The task - Set down, word for word, the passage of the Northern Territory account below, beginning at the words "I was driving" and stopping after the words "small Aboriginal communities.".

Selected extract -
+-------+
Over three days this week I drove from the deep south to the tropical north of the Northern Territory and visited families along the way to gauge early reaction to Howard and Brough’s promise to their children. From what I saw parents are drawing their own lines in the sand – and that line is firmly set at their front gates.

They say that if Howard, Brough or anyone else mandated by Canberra turn up at their houses to take their children away for a compulsory examinations for signs of s-xual abuse they will resist to protect their children.

I was driving from Alice Springs to Darwin when John Howard’s coup of last Thursday was announced. I spent the night in a roadhouse there and all the talk was of Howard’s move. Comment varied from “well-overdue and a good thing” to “we’ll be rooned”. Things were little clearer the next day and I went to the local council to see if they’d heard any more.

The Anmatjere Community Government Council offices are in the centre of the five square mile special-purpose lease excised from the Aboriginal land trust that surrounds the town. Ti Tree is a small, quiet town that provides the usual services to tourists and the people living and working on the surrounding cattle stations and small Aboriginal communities.
+-------+
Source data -
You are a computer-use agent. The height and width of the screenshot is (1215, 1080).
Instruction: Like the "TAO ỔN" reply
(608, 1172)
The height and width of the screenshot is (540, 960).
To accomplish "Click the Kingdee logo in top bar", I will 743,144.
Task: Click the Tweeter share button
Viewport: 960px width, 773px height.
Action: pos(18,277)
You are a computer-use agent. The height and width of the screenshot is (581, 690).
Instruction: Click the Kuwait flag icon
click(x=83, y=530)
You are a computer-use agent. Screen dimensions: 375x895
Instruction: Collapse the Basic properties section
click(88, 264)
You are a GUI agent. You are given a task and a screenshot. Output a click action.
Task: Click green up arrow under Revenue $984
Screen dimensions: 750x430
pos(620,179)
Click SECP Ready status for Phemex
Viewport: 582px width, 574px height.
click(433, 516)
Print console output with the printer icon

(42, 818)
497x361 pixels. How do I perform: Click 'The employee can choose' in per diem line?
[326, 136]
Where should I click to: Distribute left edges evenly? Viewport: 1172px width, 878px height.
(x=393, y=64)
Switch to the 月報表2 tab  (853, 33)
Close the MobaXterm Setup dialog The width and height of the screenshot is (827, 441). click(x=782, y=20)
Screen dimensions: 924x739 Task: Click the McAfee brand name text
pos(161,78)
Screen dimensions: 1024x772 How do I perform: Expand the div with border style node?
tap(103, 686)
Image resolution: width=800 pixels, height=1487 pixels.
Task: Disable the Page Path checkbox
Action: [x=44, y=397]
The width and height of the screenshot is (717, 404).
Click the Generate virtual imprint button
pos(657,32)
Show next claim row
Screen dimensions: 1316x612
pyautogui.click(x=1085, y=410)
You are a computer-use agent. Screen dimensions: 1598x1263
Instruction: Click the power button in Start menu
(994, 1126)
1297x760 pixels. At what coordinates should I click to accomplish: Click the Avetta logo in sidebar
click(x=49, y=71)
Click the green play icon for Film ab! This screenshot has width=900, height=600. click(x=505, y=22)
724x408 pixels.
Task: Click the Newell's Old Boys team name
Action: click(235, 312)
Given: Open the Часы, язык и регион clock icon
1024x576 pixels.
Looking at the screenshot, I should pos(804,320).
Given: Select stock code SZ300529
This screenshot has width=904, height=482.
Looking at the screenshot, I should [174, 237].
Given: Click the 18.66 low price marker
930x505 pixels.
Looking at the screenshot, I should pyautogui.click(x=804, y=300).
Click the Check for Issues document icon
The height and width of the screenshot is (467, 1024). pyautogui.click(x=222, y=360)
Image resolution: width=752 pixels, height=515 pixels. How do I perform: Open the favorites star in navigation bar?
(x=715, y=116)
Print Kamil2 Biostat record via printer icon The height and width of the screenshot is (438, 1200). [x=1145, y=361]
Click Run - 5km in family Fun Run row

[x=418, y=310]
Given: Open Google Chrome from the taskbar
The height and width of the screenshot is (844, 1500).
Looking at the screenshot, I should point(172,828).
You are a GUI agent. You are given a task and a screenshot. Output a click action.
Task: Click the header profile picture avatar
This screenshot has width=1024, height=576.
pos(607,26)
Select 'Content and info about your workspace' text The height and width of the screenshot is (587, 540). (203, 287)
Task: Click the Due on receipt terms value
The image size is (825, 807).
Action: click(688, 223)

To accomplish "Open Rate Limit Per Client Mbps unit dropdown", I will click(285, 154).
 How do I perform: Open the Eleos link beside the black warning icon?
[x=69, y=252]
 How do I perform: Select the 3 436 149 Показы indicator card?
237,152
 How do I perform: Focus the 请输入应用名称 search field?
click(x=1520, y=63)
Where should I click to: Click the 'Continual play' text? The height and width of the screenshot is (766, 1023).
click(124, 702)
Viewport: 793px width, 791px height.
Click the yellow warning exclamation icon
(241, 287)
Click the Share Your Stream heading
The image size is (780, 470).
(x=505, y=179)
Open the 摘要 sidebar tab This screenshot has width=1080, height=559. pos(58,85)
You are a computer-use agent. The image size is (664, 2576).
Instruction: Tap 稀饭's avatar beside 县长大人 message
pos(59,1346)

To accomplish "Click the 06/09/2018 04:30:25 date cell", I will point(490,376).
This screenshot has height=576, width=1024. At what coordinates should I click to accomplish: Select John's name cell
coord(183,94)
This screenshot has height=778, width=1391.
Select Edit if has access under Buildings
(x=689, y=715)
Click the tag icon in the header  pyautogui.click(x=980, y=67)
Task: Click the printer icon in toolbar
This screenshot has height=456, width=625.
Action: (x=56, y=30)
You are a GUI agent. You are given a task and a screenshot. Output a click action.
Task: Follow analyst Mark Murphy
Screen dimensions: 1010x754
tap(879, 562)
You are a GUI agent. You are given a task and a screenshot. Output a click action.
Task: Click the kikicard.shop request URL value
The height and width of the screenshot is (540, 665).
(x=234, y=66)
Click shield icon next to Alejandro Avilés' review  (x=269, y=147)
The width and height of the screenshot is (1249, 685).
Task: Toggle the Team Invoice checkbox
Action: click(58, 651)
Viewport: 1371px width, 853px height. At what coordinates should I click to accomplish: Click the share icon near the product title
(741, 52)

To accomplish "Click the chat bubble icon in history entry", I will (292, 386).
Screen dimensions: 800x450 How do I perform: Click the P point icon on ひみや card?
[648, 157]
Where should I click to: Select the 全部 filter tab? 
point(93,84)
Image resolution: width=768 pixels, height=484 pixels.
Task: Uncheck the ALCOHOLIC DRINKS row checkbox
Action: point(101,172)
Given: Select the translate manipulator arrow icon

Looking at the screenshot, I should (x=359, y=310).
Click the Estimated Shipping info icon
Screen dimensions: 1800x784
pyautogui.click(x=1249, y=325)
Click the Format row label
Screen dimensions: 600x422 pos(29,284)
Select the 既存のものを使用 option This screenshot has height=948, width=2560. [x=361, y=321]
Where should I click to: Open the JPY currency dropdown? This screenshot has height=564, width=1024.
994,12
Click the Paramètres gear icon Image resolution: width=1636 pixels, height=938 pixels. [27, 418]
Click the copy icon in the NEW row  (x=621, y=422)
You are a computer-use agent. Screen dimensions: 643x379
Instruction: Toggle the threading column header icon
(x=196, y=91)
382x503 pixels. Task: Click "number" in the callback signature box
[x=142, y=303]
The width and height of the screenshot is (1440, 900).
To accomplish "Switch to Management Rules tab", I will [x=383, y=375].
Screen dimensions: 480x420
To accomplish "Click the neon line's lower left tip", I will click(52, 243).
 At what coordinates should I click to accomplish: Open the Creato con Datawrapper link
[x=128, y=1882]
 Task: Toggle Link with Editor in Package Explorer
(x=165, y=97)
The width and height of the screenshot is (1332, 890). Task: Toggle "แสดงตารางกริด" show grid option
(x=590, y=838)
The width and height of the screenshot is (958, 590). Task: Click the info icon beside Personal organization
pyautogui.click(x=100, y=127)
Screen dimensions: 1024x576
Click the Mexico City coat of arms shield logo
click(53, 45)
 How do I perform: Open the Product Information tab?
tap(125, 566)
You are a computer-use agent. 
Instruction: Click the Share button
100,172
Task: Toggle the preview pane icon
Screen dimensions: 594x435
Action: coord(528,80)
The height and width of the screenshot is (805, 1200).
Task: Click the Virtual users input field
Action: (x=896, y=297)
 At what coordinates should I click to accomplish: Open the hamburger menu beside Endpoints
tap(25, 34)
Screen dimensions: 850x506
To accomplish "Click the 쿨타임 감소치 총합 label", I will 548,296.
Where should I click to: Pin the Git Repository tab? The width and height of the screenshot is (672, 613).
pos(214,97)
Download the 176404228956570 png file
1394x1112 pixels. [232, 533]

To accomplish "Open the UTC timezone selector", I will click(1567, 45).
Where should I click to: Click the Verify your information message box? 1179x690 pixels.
+-------+
Expected output -
I was driving from Alice Springs to Darwin when John Howard’s coup of last Thursday was announced. I spent the night in a roadhouse there and all the talk was of Howard’s move. Comment varied from “well-overdue and a good thing” to “we’ll be rooned”. Things were little clearer the next day and I went to the local council to see if they’d heard any more.

The Anmatjere Community Government Council offices are in the centre of the five square mile special-purpose lease excised from the Aboriginal land trust that surrounds the town. Ti Tree is a small, quiet town that provides the usual services to tourists and the people living and working on the surrounding cattle stations and small Aboriginal communities.